The ability to analyze the cellular contents of individual microorganisms would significantly benefit our understanding of many mechanisms in the minute world of cell biology. Compared with flow cytometry, single cell arrays are promising multi-parameter tool for long term observation of biological processes by monitoring cells randomly deposited into micro-well arrays or locally trapped by hydrodynamic, electric or magnetic fields. However, these existing tools are frequently limited either by irreversibility in the placement of cells or lack of tools for efficient extraction of single cells, poor nutrient diffusion and temperature control, and the need for complex wiring and microfluidic patterns which prevent the highly parallel operations necessary for identifying extremely rare cells. In this context, we develop lithographically patterned magnetophoretic pathways which transport single cells reversibly (conductor) or irreversibly (diode) and can locally store single cells in an array of apartments (capacitor).
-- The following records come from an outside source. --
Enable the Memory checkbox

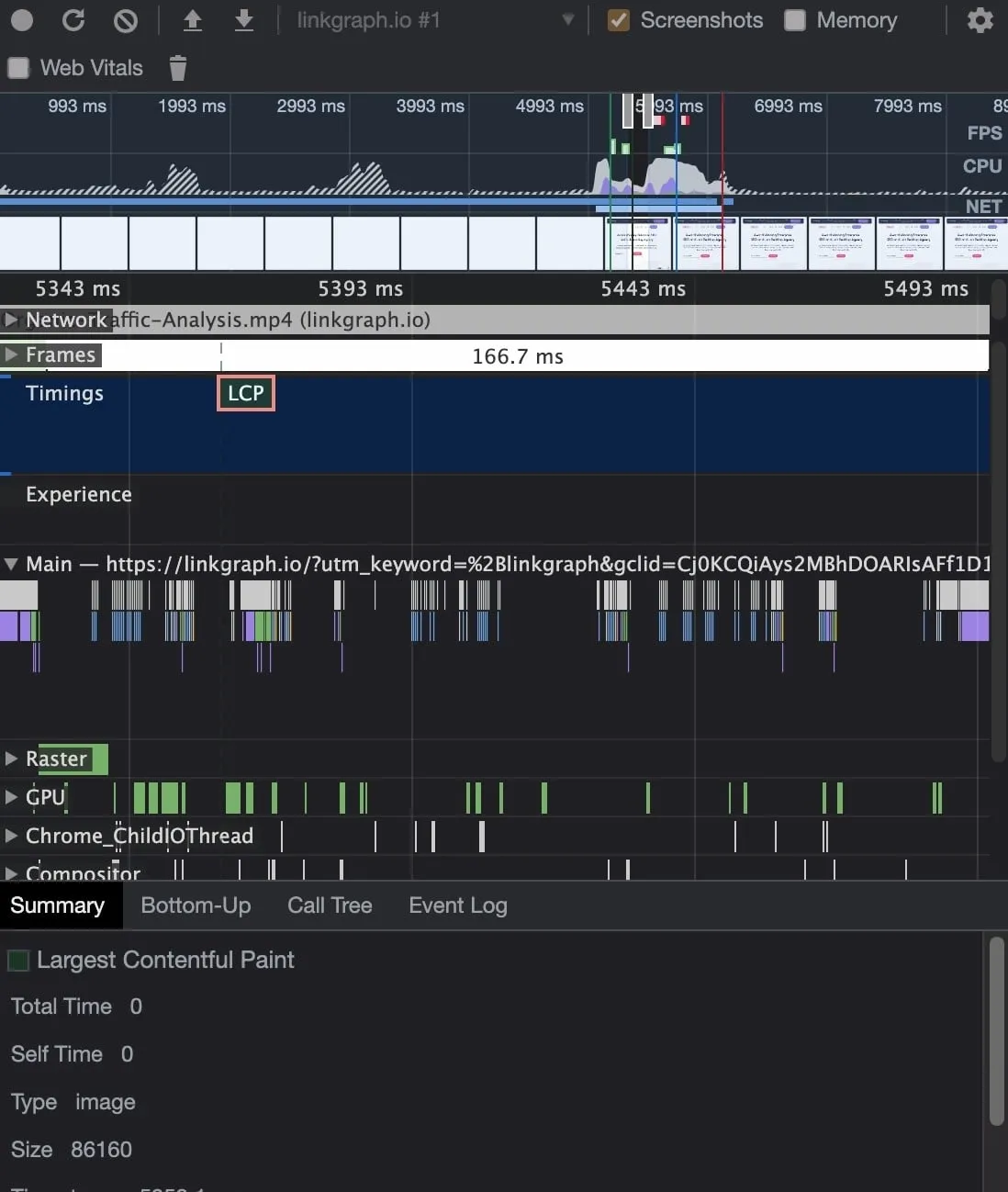[795, 20]
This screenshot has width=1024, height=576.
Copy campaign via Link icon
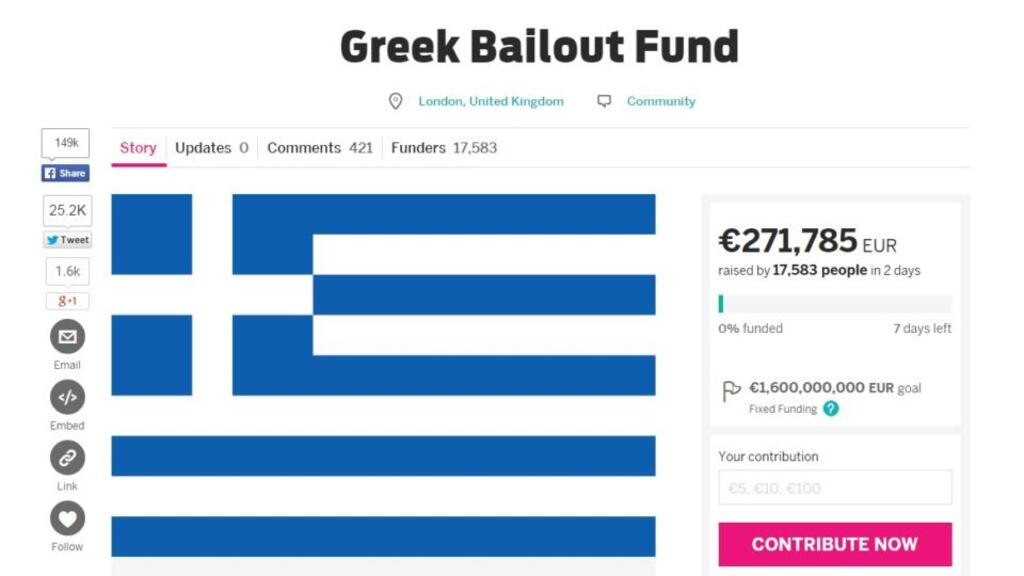click(67, 458)
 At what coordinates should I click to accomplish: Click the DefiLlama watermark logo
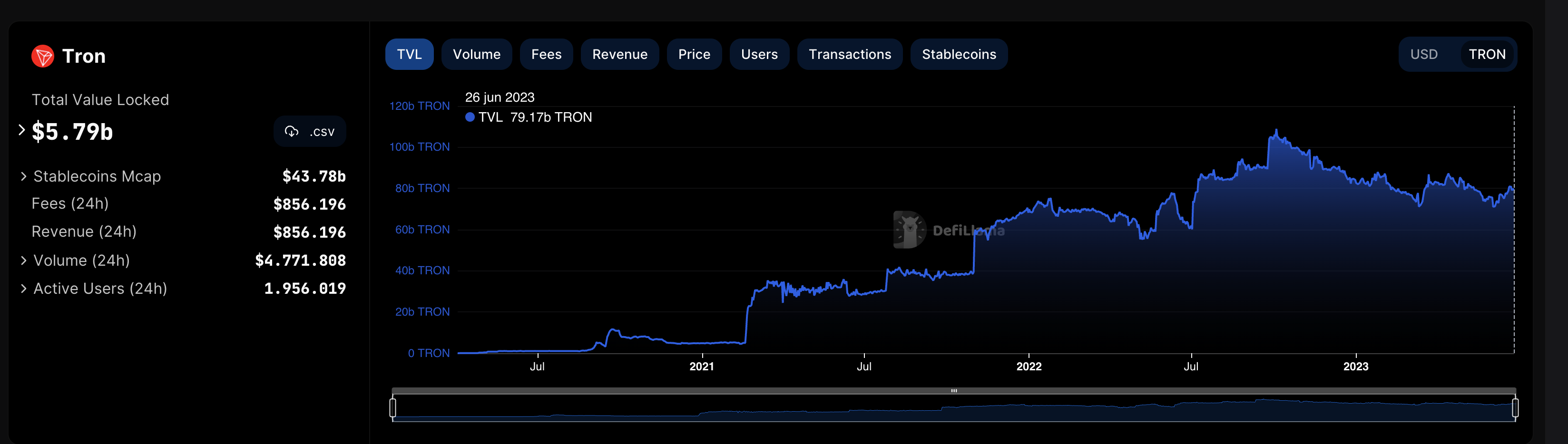(909, 230)
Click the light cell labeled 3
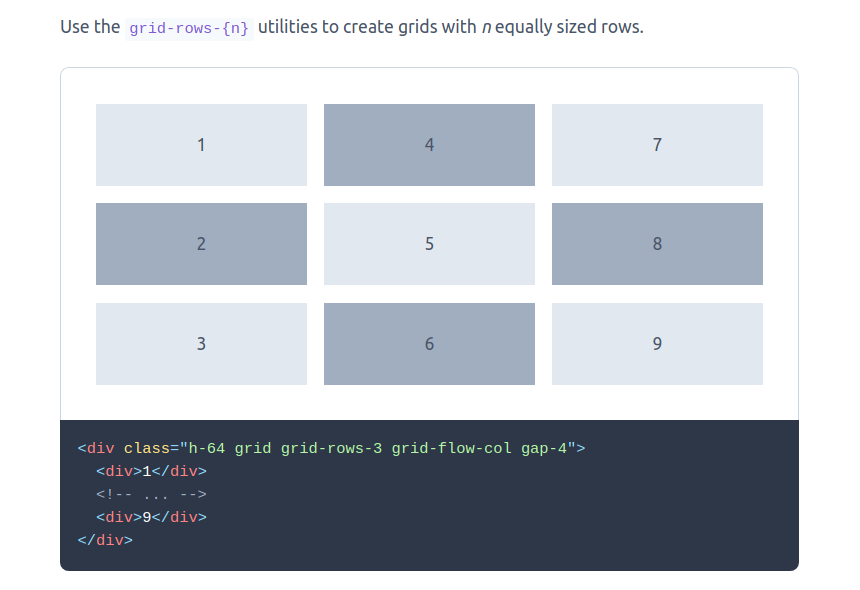This screenshot has width=860, height=590. pyautogui.click(x=201, y=344)
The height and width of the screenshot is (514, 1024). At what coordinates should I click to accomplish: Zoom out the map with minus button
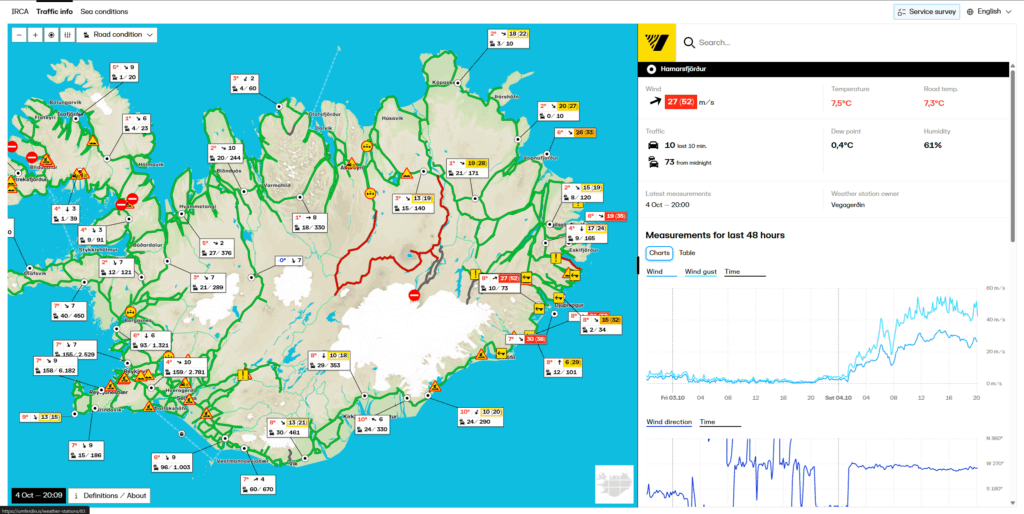pyautogui.click(x=20, y=34)
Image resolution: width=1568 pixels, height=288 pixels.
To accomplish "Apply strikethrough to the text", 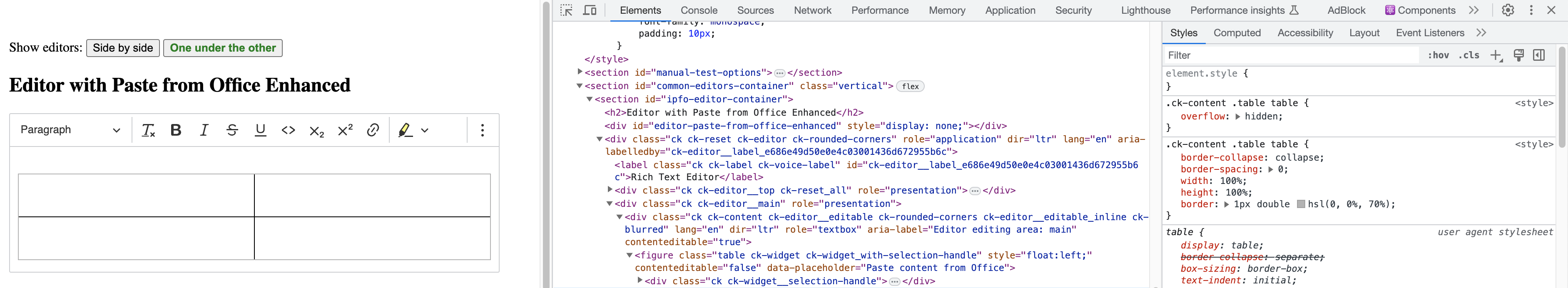I will [x=232, y=130].
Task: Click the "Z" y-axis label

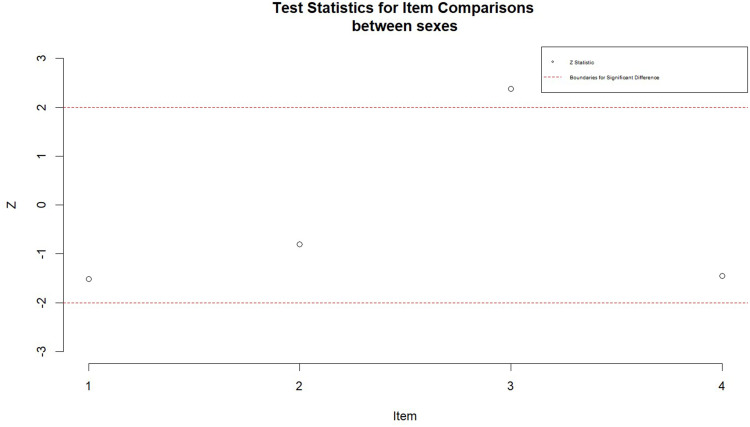Action: click(x=12, y=205)
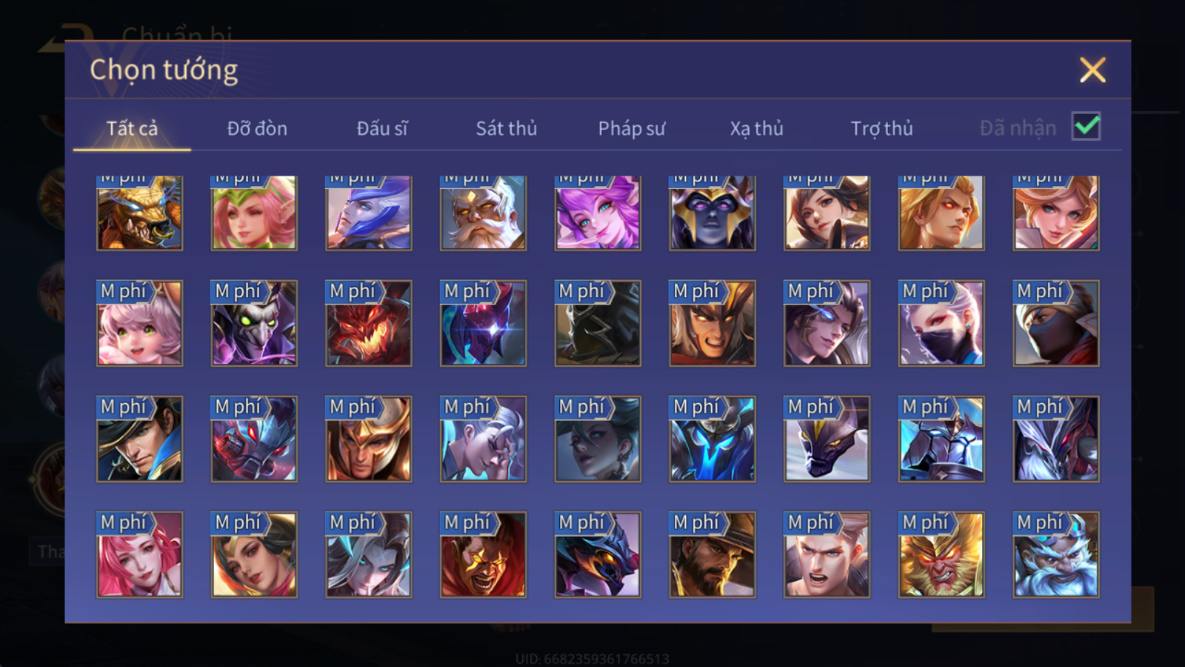The image size is (1185, 667).
Task: Switch to the Đỡ đòn tab
Action: coord(257,128)
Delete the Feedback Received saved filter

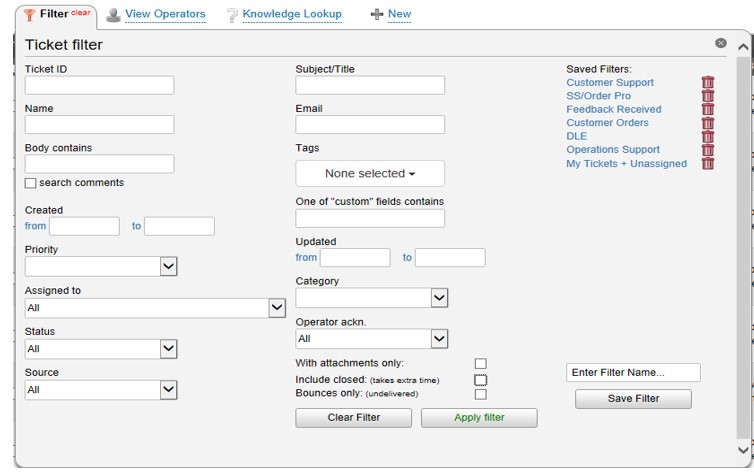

The active devices consists of current lines that can locally switch the trajectory of single cells (transistor) and when combined with the passive elements can produce highly scalable systems that have general multiplexing properties with dramatically reduced wiring constraints that allows an efficient implementation of digital circuitry for single cells. This work provides fundamental tools that enable breakthroughs in the analysis of cell heterogeneity and provide new routes for genomics/proteomics, human reproduction and cancer research.